What happens when you really want solar but the obstacles seem too great? You may not have a suitable space. Or there may be a tree blocking your roof. Or you live in a condominium where you don’t have your own roof.
This is where promising approaches for increasing customer access, such as shared solar, come in. They create opportunities for customers to get the benefit of distributed solar without putting it on their own roof. With shared solar projects (also referred to as “community solar”) customers either own or rent a portion of a larger project that is off site and then receive a credit for the generation on their electricity bill. Often, the customer sees a cost premium in the near term and then some economic benefit for the subscription, usually through rates that stay steady rather than increase over time.
Right now though, shared solar projects and other shared renewables programs have not been able to scale. While the largest program in the country today is 20 MW, only a handful are greater than 1 MW. The majority of these projects are between 30 and 100 kW. So that means most programs have between ~40 customers on the low end and ~600 customers on the high end.
So what is required for these types of programs to scale? As we discussed in Bridges to New Solar Business Models, for solar PV broadly to continue to scale, shared solar specifically has to become more valuable for utilities, solar companies, and customers. This means that either the benefits solar PV projects provide have to increase or the costs of the projects have to decrease. Unlocking this value will require increased collaboration between solar companies and utilities, including for shared solar programs.
Solar companies already play an important role in these programs. They typically procure project financing, install the project, and arrange the power purchase agreements with the utility. Then, over the lifetime of the project, they service the PV project, making sure it operates properly and is maintained. When it comes to enrolling customers, they often take the lead on the marketing aspects, providing customers with brochures and pamphlets and online bill calculators to estimate potential savings.
Utilities have also provided important support for these projects. They often manage the program, facilitate the tie between customers and the PV projects, handle the customer billing, and enable the interconnection of these projects onto the grid.
But increased collaboration between the solar companies and utilities could help unlock additional value that can benefit all customers. Today, utilities have access to all of the customers in their territories, creating opportunities to educate their customers on the possible options and use their brand to decrease some customers’ concerns about new service providers. They can help identify potential sites, as they’re familiar with the land and customers in their territory. They can also provide greater market certainty to solar companies by committing to buy solar for a period of time and creating a sufficient runway to reach volumes where solar companies can start to drive down the total costs of installations.
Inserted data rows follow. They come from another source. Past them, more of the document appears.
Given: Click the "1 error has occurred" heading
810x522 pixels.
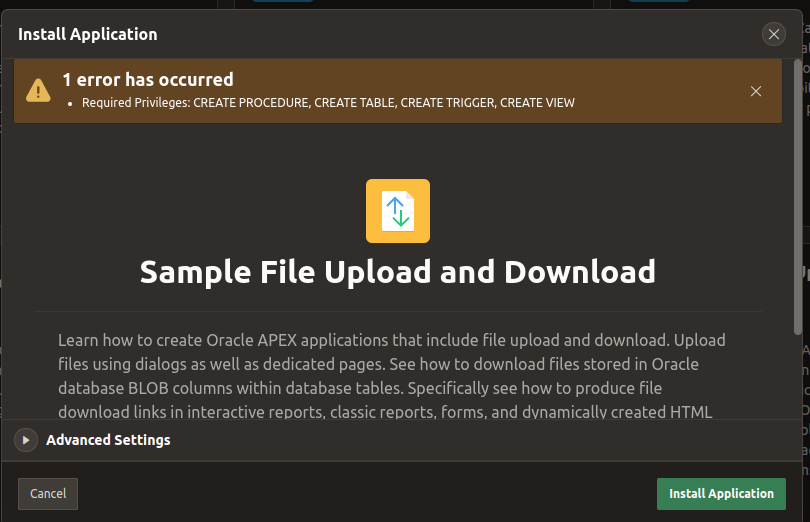Looking at the screenshot, I should [x=148, y=79].
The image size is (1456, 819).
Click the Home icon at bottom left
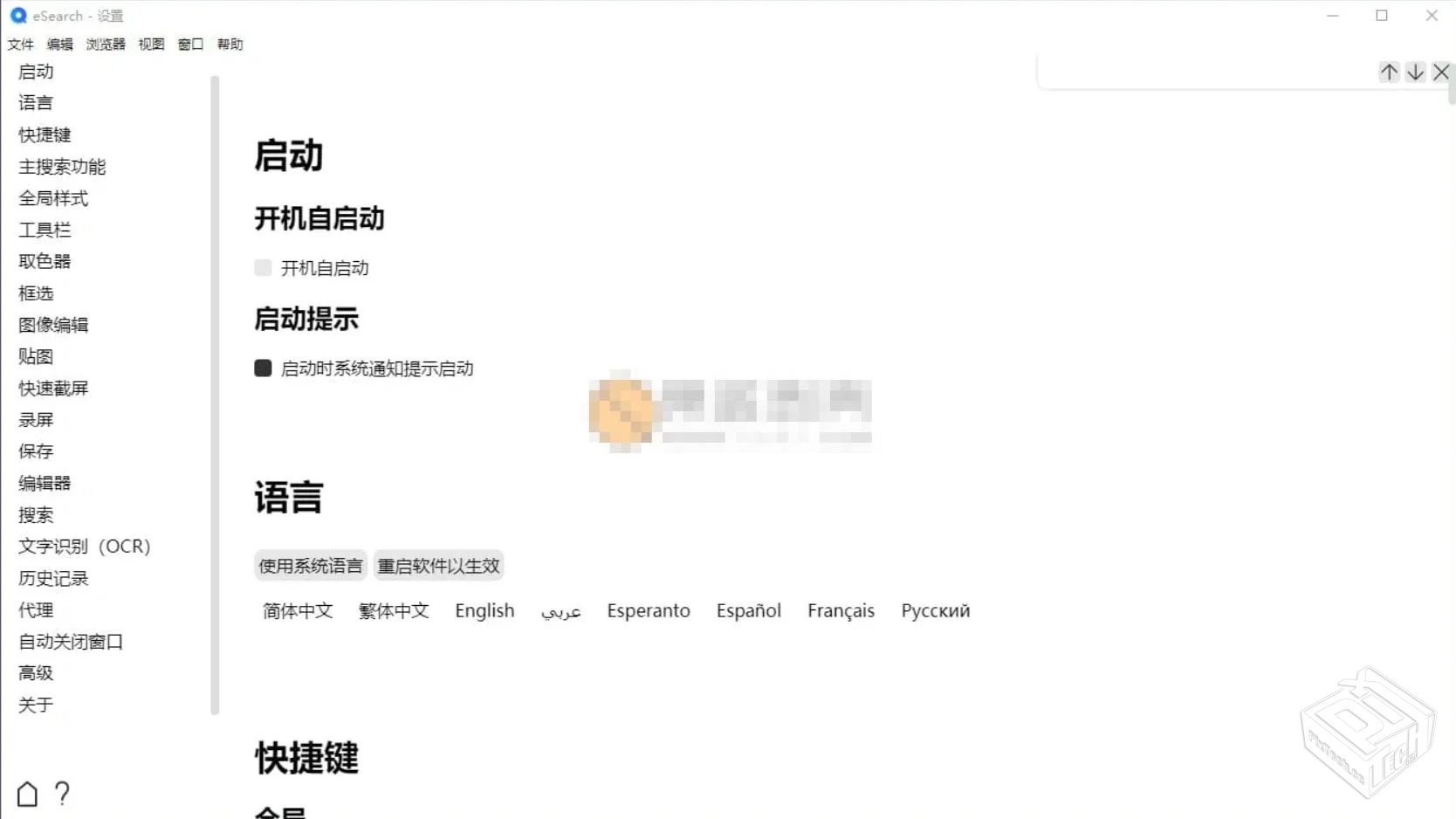(27, 794)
Combining solar companies’ strengths with utilities could create an environment that can yield additional value. Possible elements of a project better positioned to scale could include:
Examples of existing shared solar programs taking some of these concepts and putting them into practice include:
While it will take some initiative from utilities, solar companies, clean energy advocates, and customers to get these types of programs going, none of these concepts will require regulatory overhaul to get there. Instead, turning these concepts into action will start with increased engagement between solar companies and utilities, like we’re seeing in efforts from around the country, such as the More than Smart Initiative in California or the e21 initiative in Minnesota. These initiatives are convening a diverse group of stakeholders to create a shared vision for what programs and policies should look like. They encourage collaborative thinking to identify approaches for meeting customer needs, and strategies to ensure that a grid with increasing amounts of distributed energy resources stays affordable and reliable.
There may not be consensus on some aspects of the shared solar program, such as the pricing mechanism, and final decisions will likely require negotiation in front of the public utility commission or the regulatory body that advises on utility matters. In theses cases, it’s critical that the costs and benefits are transparent, and that all actors are sufficiently motivated to create value. This could be assured by providing incentive mechanisms for the utility and the solar companies, and by establishing a pricing mechanism that fairly credits program participants for solar benefits while ensuring fixed cost recovery and minimizing cross-subsidies.
Increasing access to solar for customers will be important for enabling distributed solar to scale in a way that can be fair and equitable. While the initial efforts in this area have been promising, there are certainly ways that utilities and solar companies can incorporate new approaches that will help further reduce project costs and also make the benefits easier to access. With these increases in value, we can envision a thriving and sustainable market for distributed solar PV.